[ASSIGNMENT]:
Give the entries below again, word for word, and leave out the images.

[DATA EXCERPTS]:
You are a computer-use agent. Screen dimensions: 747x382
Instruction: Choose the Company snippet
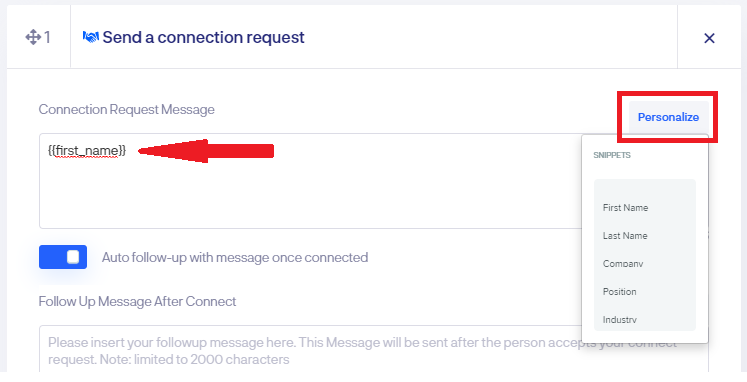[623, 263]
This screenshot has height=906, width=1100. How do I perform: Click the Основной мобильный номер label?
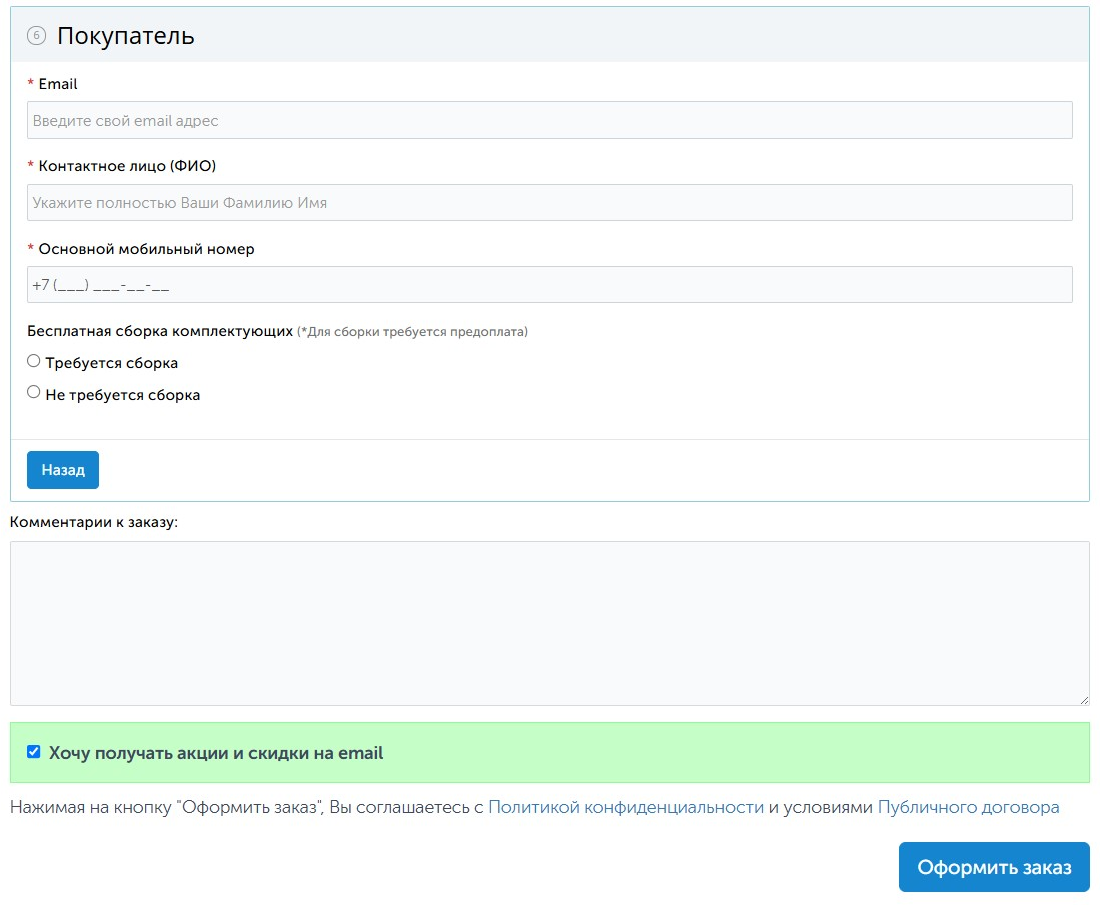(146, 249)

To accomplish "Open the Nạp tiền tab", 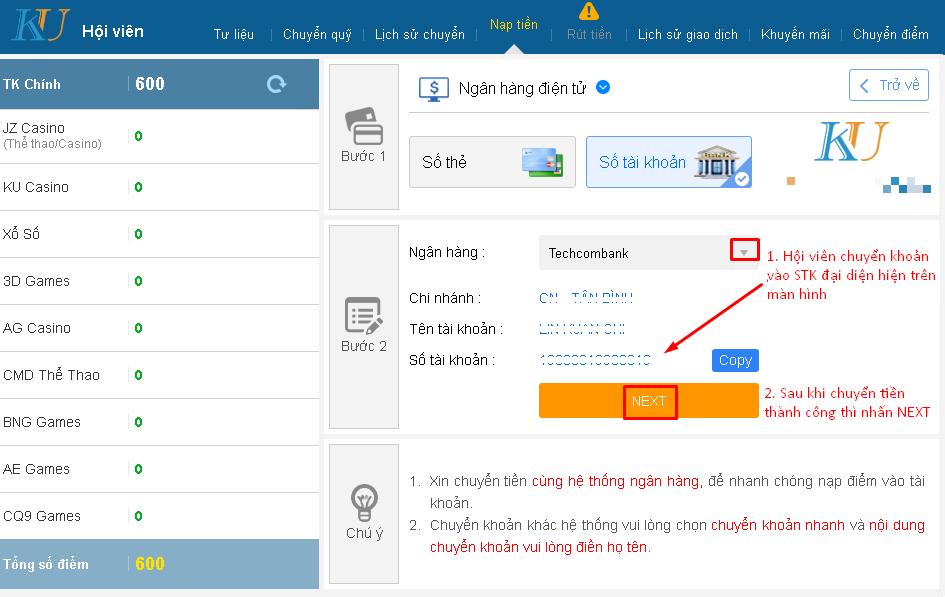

[YOUR SOLUTION]:
You are a computer-use agent. Screen dimensions: 747x382
Instruction: Choose the Company snippet
[623, 263]
This screenshot has height=906, width=1100. How do I perform: Click the Основной мобильный номер label?
(146, 249)

To accomplish "Open the Nạp tiền tab", 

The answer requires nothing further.